Photo+by+Robyn+Castro

Photo by Robyn Castro

Ryan Houston-Dial, Assistant Opinion Editor

I sat in my room on a dreadful Monday afternoon staring at my roof. I overheard on my TV that COVID-19 was spreading quickly throughout the U.S. It was only a matter of time before it reached my hometown of Austin, Texas. I looked outside my window to watch the rain build up and flow down my neighborhood streets. For the first time in my life, I felt like things were coming together only to be washed away. Even though I hold strong love for my family, they started to get on my nerves. The coronavirus was a nightmare that seemed like it would not be ending anytime soon. Some days involved nothing but eating, sleeping and a depleted social meter. At an all-time sadness, I did not anticipate the good that would soon come. I just had to hold on. 

    Helping myself get through most days consisted of listening to music and writing about how it made me feel. It helped me express my feelings about COVID-19: how I felt my freedoms were stripped away from me. I wrote until I cried. I wrote until I grew frustrated with my situation. The cycle repeated itself daily. I was humbled, forced to stop activities that were typically lined up in a busy schedule. In that experience lied the importance of learning to take care of myself before I decided to participate in anything. There were no more “I will take a break after I finish this task” excuses to push aside my well-being. Instead, my mindset shifted to taking care of myself so I could put my best effort forward. I began to find hope that I could continue to do the things that I love, just in a different manner. I had to understand that it is okay to adapt to my circumstances, even if it isn’t ideal for the time being. I began to create a routine that allowed me to complete my school work, write and learn to play the keyboard. I was more in the business of how COVID-19 would benefit me rather than seeing it only as an obstacle. 

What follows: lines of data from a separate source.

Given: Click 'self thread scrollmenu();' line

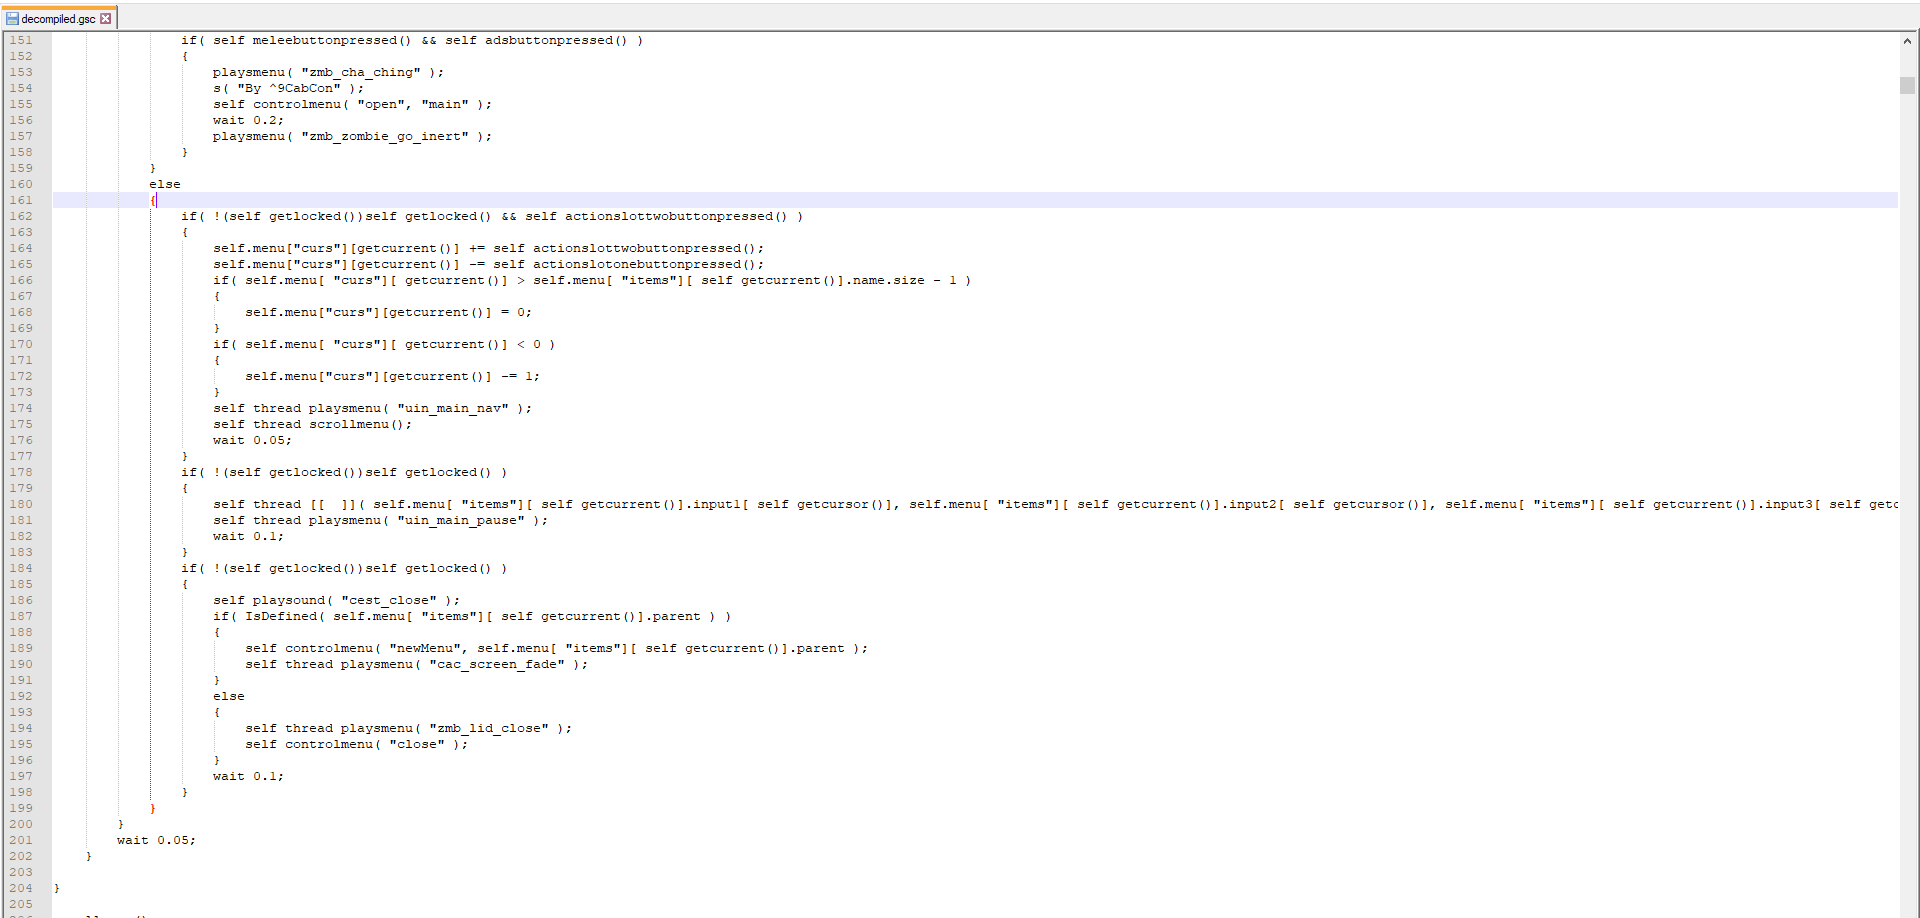Looking at the screenshot, I should coord(312,424).
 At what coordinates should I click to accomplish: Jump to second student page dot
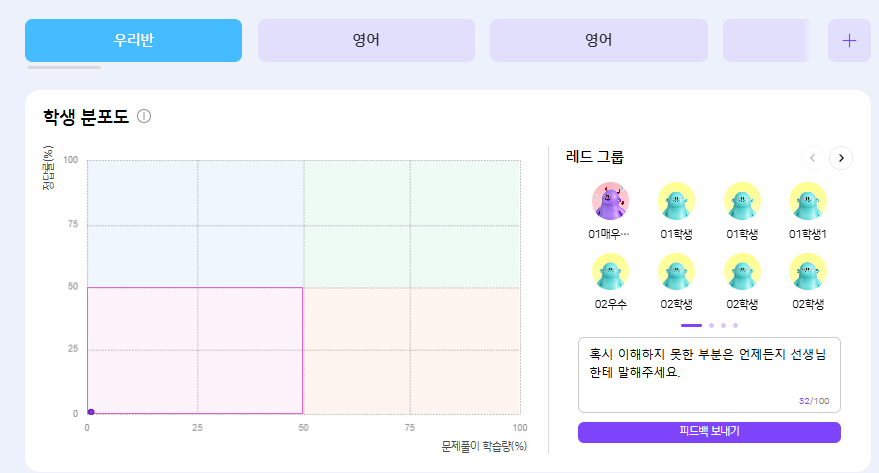pyautogui.click(x=711, y=325)
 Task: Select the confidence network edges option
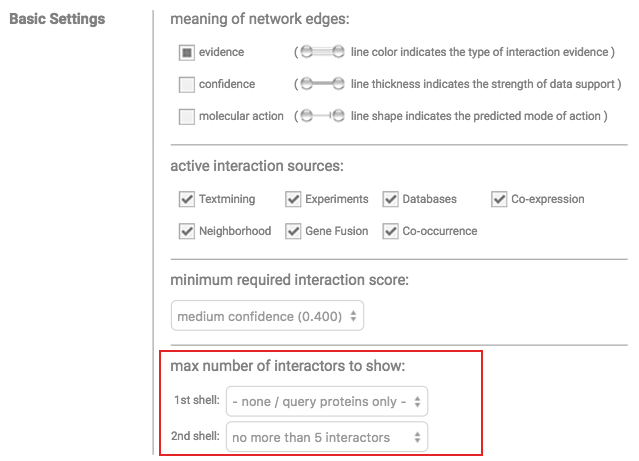[x=187, y=84]
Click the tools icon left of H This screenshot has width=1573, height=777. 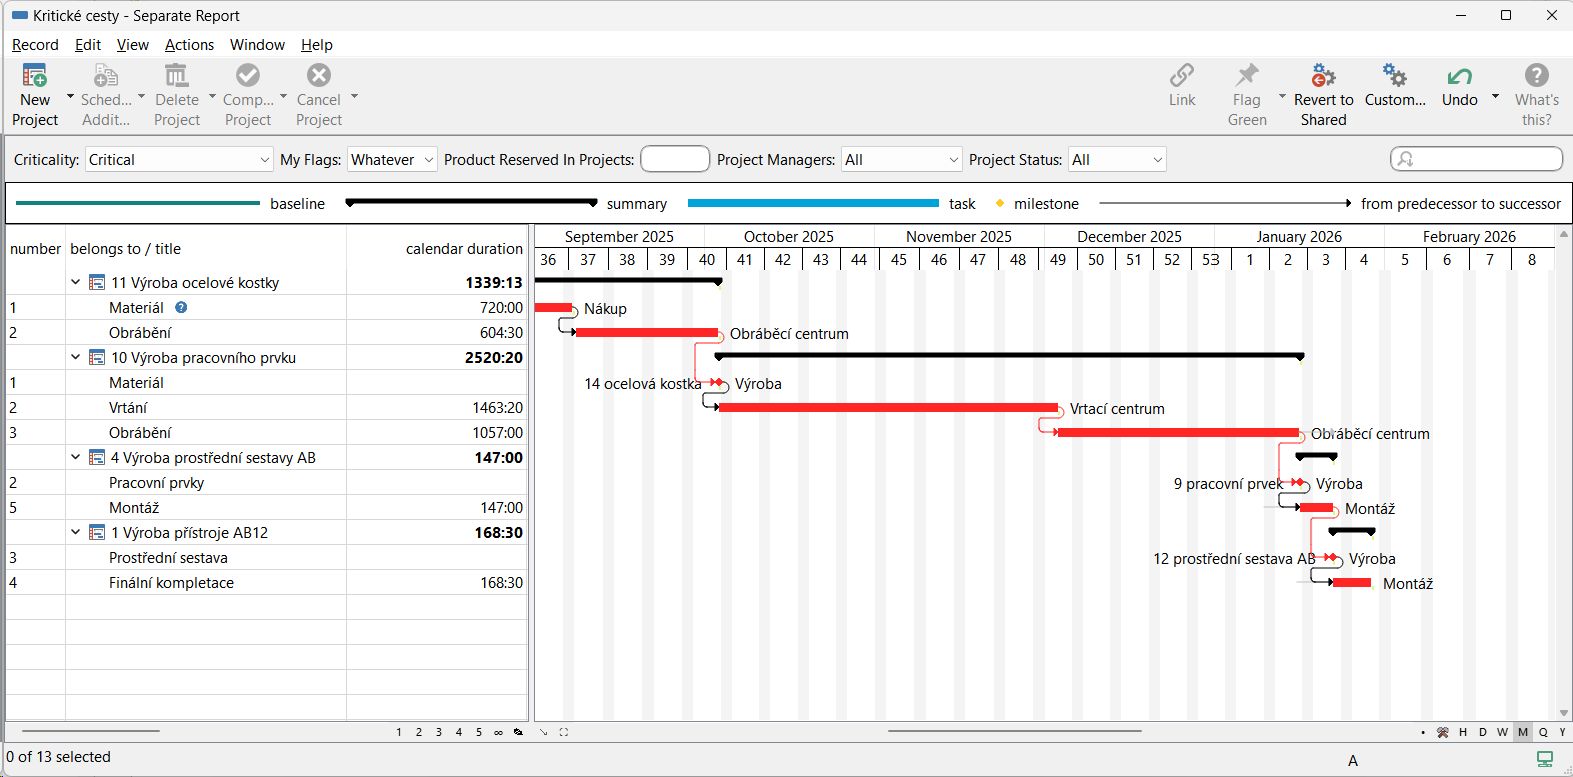pos(1443,732)
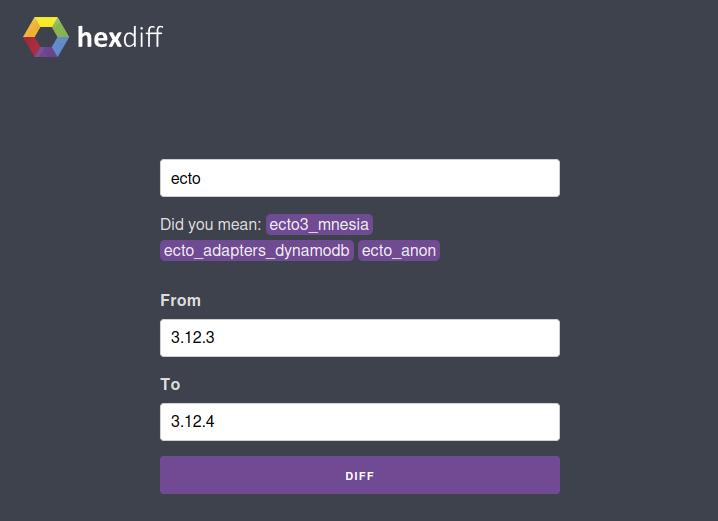
Task: Focus the To version field showing 3.12.4
Action: 359,422
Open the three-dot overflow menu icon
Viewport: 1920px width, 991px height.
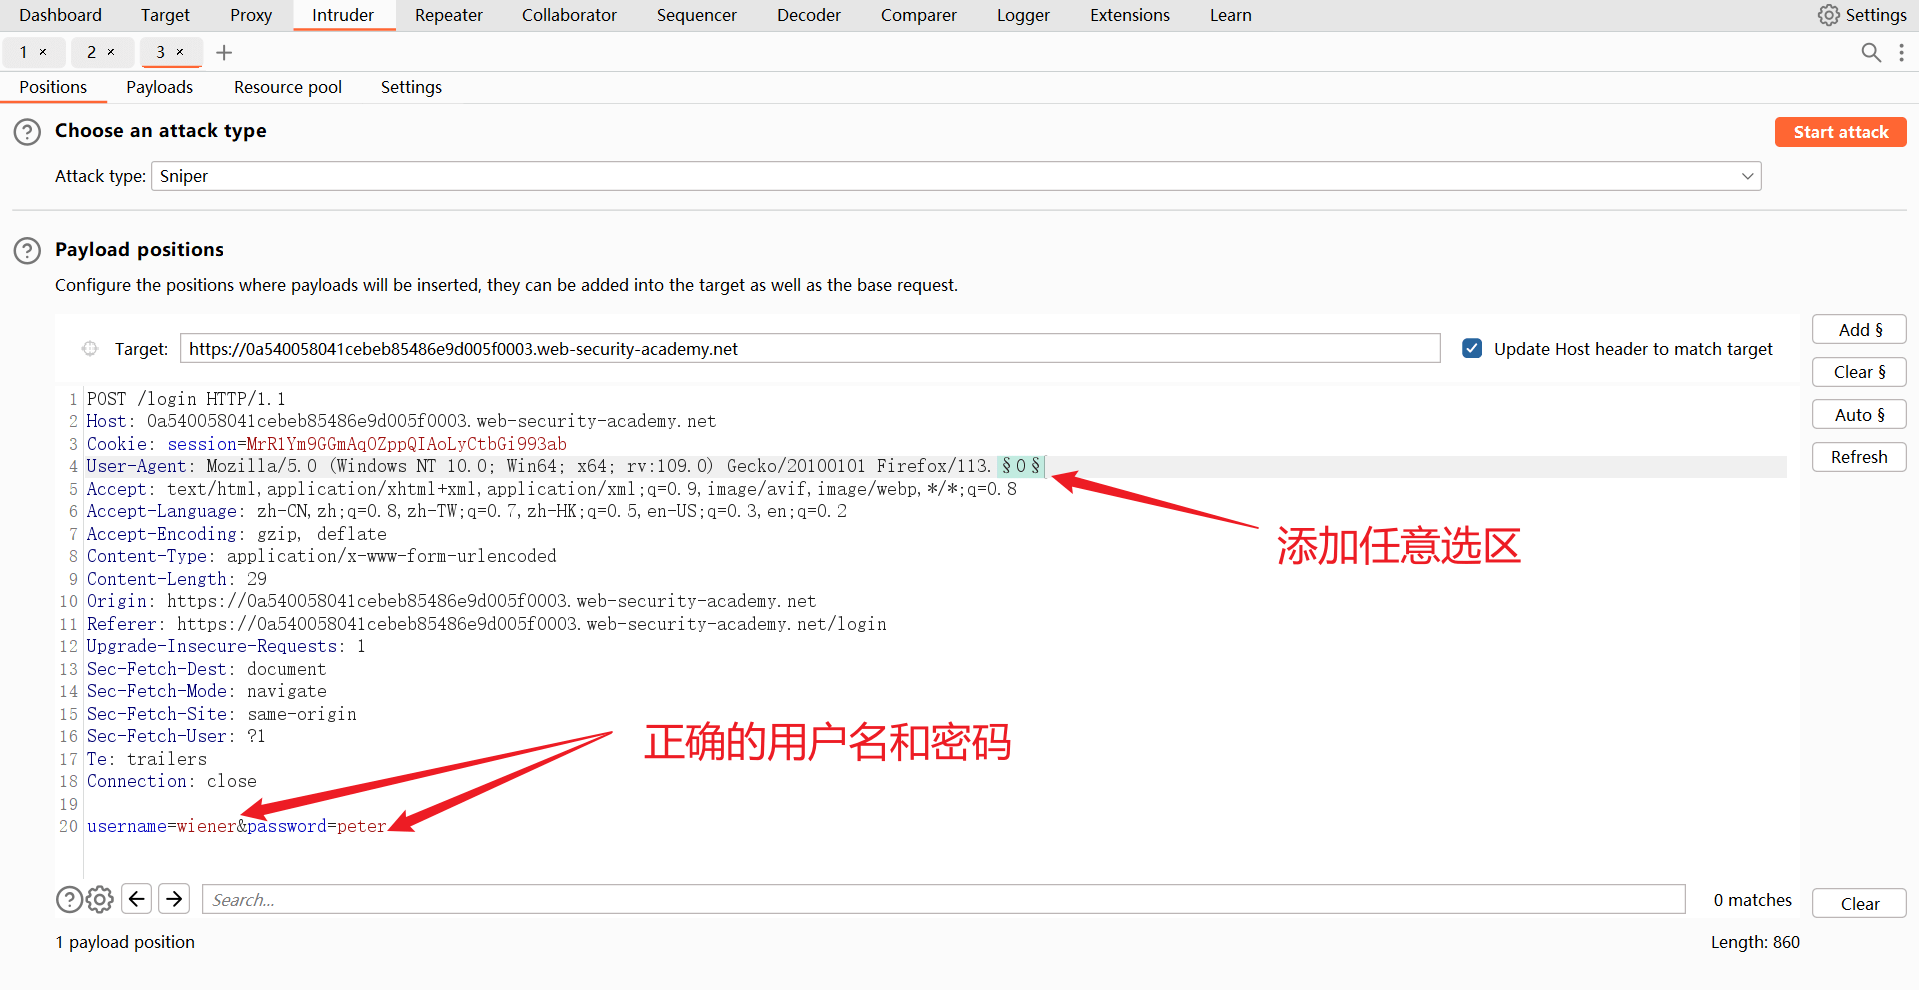pos(1901,52)
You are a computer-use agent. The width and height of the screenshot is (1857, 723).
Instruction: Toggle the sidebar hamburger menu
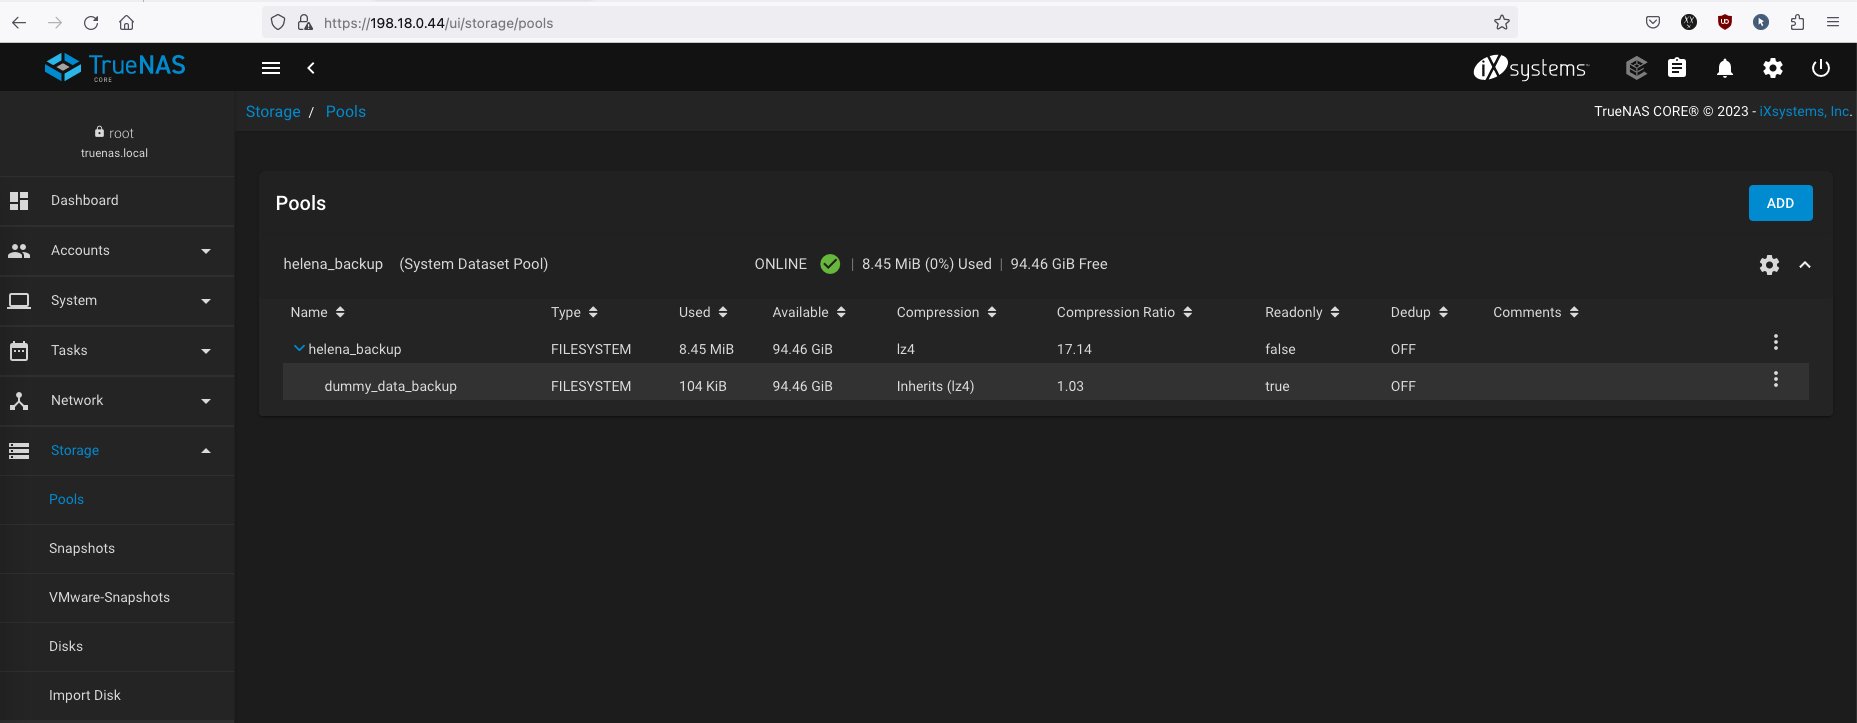click(271, 68)
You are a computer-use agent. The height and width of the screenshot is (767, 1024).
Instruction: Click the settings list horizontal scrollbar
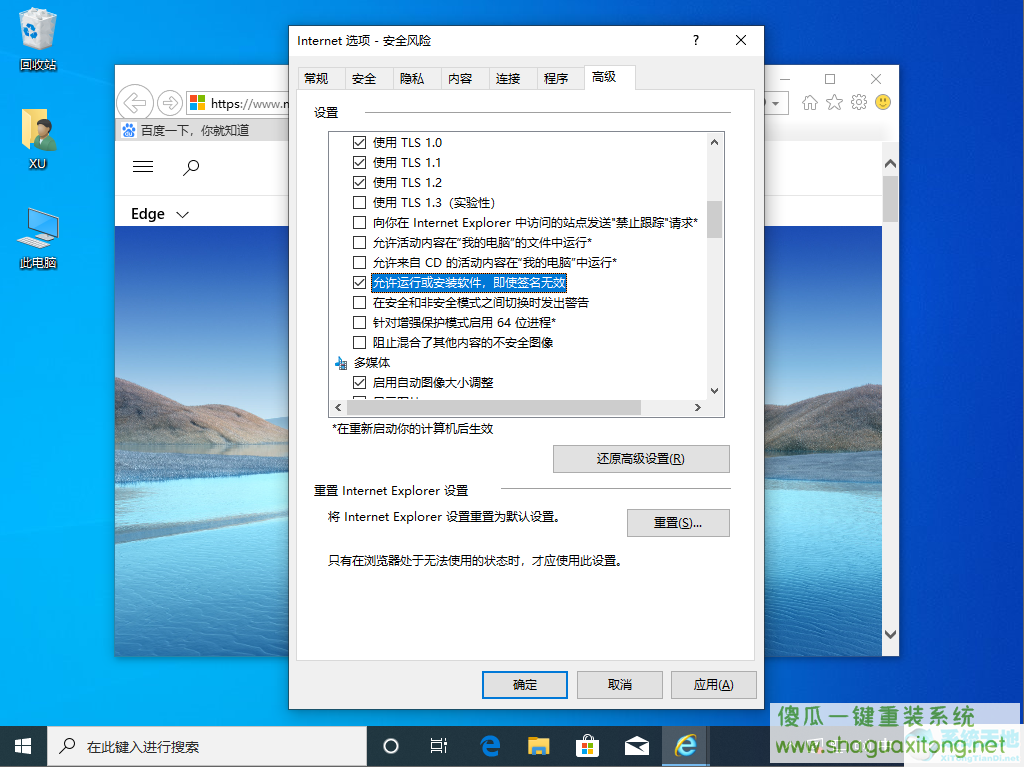pyautogui.click(x=493, y=407)
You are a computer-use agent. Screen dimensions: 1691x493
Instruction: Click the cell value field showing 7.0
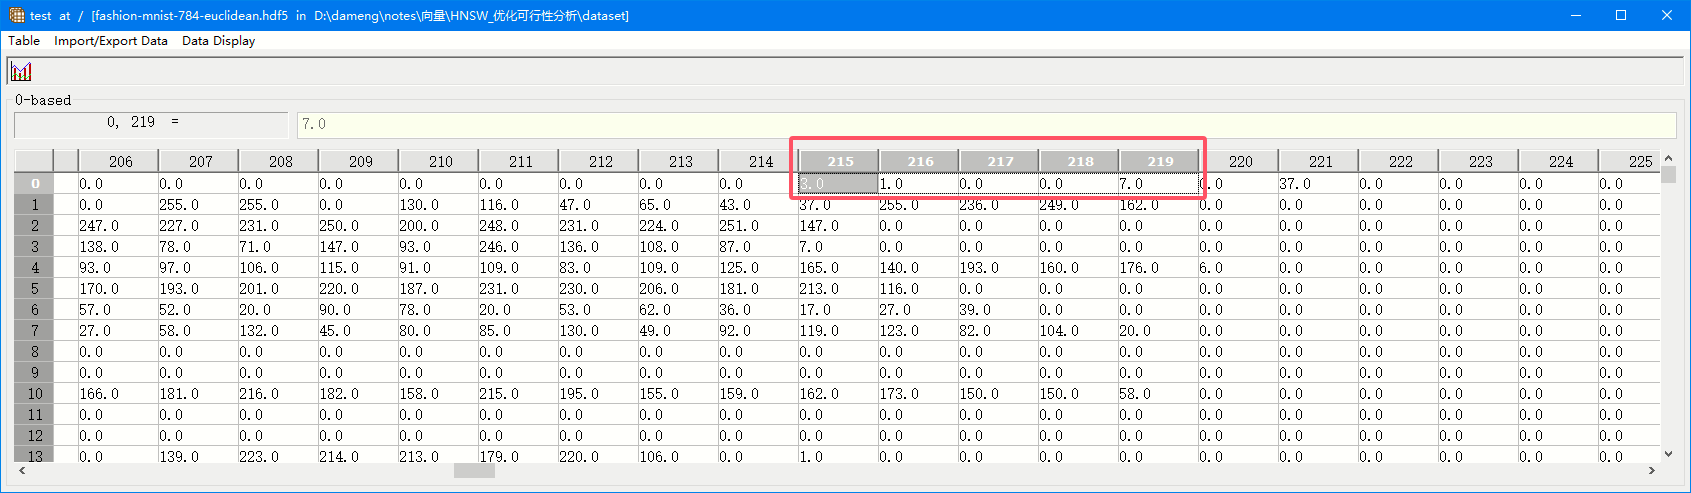click(985, 124)
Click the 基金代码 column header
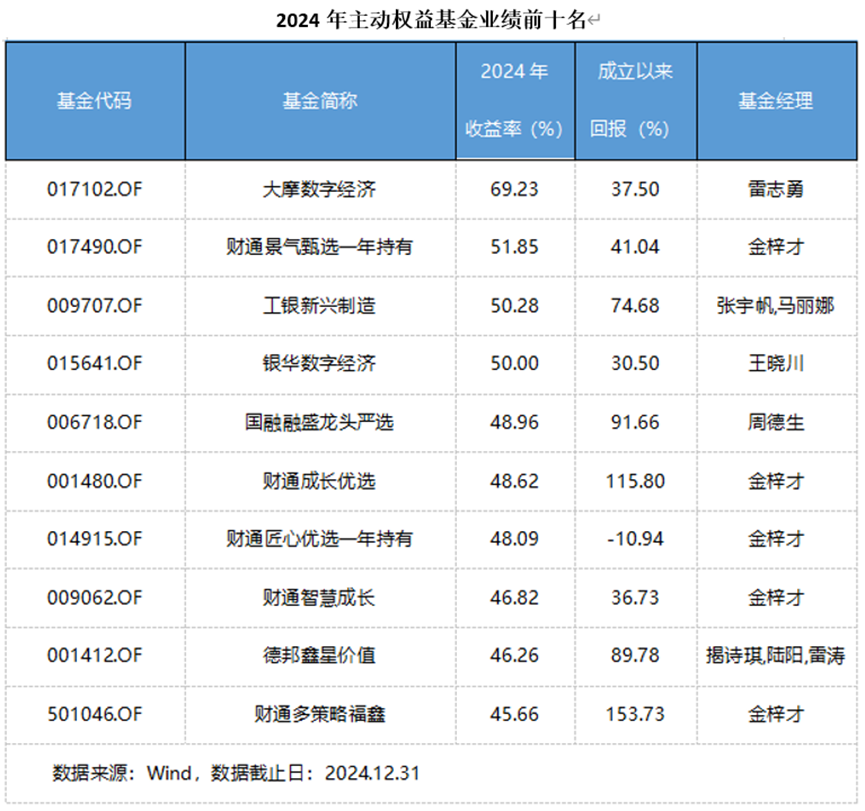 pos(94,100)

    The opportunity to create a better physical, spiritual and mental self motivates me daily to become a better person. By envisioning the people that may someday need me, I know that not even a pandemic will stop me from making progress toward my goals. Taking a chance to improve myself is better for those I want to help. The days my emotions were everywhere helped me identify who I am and who I aspire to be. If the pandemic has led you to be disappointed and frustrated, your emotions are valid. Remember to take care of yourself and reach out to a friend if you need assistance. When your motivation seems low, dig deep and explore the world of the unknown. In there, you will find more about yourself and a sense of hope that COVID-19 will subside soon.